La fabbrica del panico
Letteratura italiana
Editore
Stefano Valenti (1964), valtellinese, vive a Milano. Ultimati gli studi artistici, si è dedicato alla traduzione editoriale. La fabbrica del panico è il suo primo romanzo.
Recensione della Redazione QLibri
Il diritto di vivere
L'esordio letterario di Stefano Valenti è stato premiato dalla giuria del Campiello 2014 come miglior Opera Prima.
E' un romanzo doloroso che tratta un tema forte, come quello delle morti causate dalla contaminazione da amianto in fabbrica.
Partendo da una valutazione del contenuto pare subito fuori luogo utilizzare la definizione di “romanzo” o parlare in questo caso di “pura narrativa”.
E' indubbio l'intento dell'autore di denunciare, come hanno fatto in precedenza altre voci negli ultimi decenni.

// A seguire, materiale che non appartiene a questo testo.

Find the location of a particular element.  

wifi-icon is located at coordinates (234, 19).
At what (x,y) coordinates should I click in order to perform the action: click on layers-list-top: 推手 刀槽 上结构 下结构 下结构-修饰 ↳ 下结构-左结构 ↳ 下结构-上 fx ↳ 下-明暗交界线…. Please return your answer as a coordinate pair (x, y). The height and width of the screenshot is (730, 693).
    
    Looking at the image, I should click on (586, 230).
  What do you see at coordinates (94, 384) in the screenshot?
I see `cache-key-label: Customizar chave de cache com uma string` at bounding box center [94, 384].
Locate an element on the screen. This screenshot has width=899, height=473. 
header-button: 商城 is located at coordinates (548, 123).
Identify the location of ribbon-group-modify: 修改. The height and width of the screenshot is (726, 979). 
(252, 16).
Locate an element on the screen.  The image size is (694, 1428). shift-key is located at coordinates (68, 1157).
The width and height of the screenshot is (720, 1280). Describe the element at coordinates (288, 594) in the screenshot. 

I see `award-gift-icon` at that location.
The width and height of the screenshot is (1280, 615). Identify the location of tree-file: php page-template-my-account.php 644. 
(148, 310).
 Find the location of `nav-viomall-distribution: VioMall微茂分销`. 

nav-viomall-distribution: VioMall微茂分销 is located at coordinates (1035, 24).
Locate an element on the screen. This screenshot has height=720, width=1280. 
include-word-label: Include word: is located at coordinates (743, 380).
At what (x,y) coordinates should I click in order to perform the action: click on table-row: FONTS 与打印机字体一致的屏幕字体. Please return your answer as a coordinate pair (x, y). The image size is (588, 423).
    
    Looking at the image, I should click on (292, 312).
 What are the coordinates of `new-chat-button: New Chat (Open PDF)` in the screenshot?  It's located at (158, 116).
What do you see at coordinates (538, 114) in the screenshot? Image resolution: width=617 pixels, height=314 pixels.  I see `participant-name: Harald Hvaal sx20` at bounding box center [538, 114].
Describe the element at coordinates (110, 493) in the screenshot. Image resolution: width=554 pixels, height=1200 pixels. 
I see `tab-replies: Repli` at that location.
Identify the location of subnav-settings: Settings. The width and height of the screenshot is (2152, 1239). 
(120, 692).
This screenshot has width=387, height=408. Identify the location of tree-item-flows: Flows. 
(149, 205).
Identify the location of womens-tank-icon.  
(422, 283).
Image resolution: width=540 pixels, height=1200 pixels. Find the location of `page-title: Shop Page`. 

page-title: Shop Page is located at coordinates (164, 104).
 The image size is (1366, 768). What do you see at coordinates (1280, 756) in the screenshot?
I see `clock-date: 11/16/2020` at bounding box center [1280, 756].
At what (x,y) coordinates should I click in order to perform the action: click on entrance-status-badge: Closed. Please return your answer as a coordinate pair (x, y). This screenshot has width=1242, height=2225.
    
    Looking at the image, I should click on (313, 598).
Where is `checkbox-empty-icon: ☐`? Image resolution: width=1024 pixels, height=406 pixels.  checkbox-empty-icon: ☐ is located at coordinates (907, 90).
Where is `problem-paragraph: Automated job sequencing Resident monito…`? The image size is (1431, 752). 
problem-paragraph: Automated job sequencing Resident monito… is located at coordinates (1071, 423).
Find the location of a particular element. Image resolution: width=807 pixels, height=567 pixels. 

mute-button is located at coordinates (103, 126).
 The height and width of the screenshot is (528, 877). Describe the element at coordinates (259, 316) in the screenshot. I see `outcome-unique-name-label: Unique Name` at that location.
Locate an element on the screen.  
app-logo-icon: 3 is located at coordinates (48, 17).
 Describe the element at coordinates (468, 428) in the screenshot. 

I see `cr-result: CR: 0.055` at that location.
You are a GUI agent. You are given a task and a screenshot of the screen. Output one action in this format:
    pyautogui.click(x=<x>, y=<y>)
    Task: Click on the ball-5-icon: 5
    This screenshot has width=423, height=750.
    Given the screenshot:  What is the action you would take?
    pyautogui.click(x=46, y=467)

La peculiarità con cui Valenti affronta il suo racconto sta nella pacatezza dei toni, niente grida né commiserazione tra le pagine, ma un'analisi degli uomini e delle famiglie, uniche vittime di interessi economici ed egoistici aberranti.
Immagini nitide di un lavoro infernale e bestiale, di una vita logorante scandita da turni massacranti in ambienti di morte, tra sostanze ben conosciute come altamente nocive.
Lavorare in fabbrica per portare a casa il denaro necessario a sostenere se stessi e la famiglia, il corpo che muta giorno dopo giorno corroso fin nella linfa dalla fatica prima e dal veleno poi.
Uomini con un sogno nel cassetto; non può essere la fornace della fonderia il sogno, bensì divenire un pittore, catturare i colori del mondo e lasciare al prossimo un pizzico di sé, oppure avere la possibilità di veder crescere e realizzare un figlio o un nipote.
I protagonisti del racconto hanno perso sogni e speranze ed i familiari insieme a loro; uomini e donne strappati dai profumi e dai colori della vita a causa del lavoro.
Fabbrica, fabbriche, luoghi di morte e di sfruttamento omicida dal momento che chi sa non si adopera per salvare la vita a tutti coloro che vi prestano servizio.
La voce di Valenti è asciutta mai melliflua e retorica, eppure carica di quell'intensità ed intimità di chi narra fatti vissuti sulla propria pelle, di chi ha perso un padre a causa del demone amianto, di chi si è trovato a vivere un dolore che col tempo si è radicato dentro covando rabbia e angoscia.
Un figlio che rimane ed un padre che se ne va; sul pavimento rimane solamente ingiustizia, sofferenza e ferite indelebili.
Stefano possiede una buona mano narrativa, portato all'introspezione sa trasmettere al lettore pathos e toccarne le corde emotive; ha contribuito a scrivere una pagina di storia italiana che deve rimanere monito per tutti, perché gli errori e gli orrori restano e non si cancellano con un colpo di spugna.